Monday, Jun. 30, 1958

Hardening Line

Hardening Line The U.S. Government moved slowly in the presence of serious events last week toward a sterner position in the cold war.

President Eisenhower led the U.S. protest against the Kremlin's execution of Hungarian Revolutionaries Imre Nagy, Pal Maleter and two comrades (see FOREIGN NEWS) with his strongest anti-Communist statement since Budapest. "I cannot think of any incident that could have, and has, more shocked the civilized world," said he at his press conference. "It is clear evidence that the intent of the Soviets is to pursue their own policies of terror and intimidation to bring about complete subservience to their will. I think there is no incident that should have more alerted the free world to the lack of confidence that we are compelled to feel in the words and actions of these Communist imperialists."

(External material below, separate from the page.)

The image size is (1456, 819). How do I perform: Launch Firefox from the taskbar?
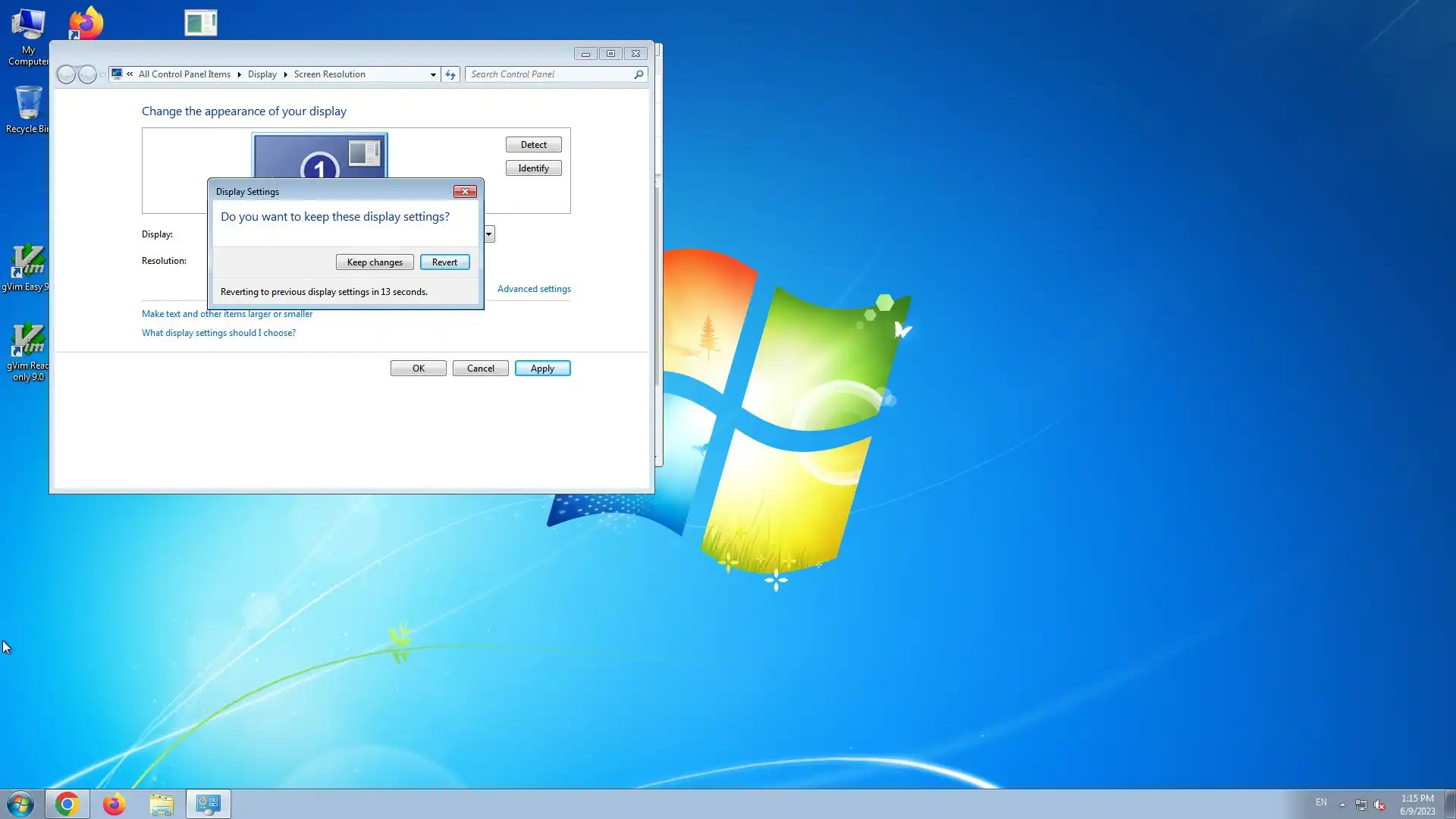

The President added that he was all for U.S. economic aid to U.S.S.R. satellites in order to set up "centrifugal as opposed to centripetal forces" and to "awaken new interest in these countries to pull away from Moscow." Both House and Senate unanimously condemned Soviet "barbarism and perfidy" in the Hungarian executions and called on free parliaments everywhere to join in denouncing them.

Secretary of State John Foster Dulles took just as strong a position against a thinly veiled attempt of Egypt's Dictator Nasser to overturn the pro-U.S. government of Lebanon, a threat backstopped by a call from Moscow Radio last week for "volunteers." Dulles handed Nasser and the Communists a thinly veiled warning that the U.S. was ready to help the U.N. or act on its own to help the Lebanese government maintain the country's "integrity and independence." Said Dulles: 1) the U.S. Sixth Fleet is "watching the situation"; 2) some elements of the fleet "could, if need be, respond to appropriate invitation."

Not that the basic nature of the cold war had changed; it had not. What had been changed by executions inside darkest Communism and the rattle of the riots in Beirut was the terms of the worldwide debate that had sometimes tended to obscure that basic nature. For months U.S. policy had been influenced by the imponderable pressures of "world opinion" toward negotiated agreements with world Communism in general and toward a suspension of U.S. nuclear tests in particular, and in longings for a parley at the summit. Now that pressure was indefinitely postponed--as usual, at the cost of the lives of brave men. Said Secretary of State Dulles: "I still think it will be a little time before there is a summit conference, if indeed there is one at all."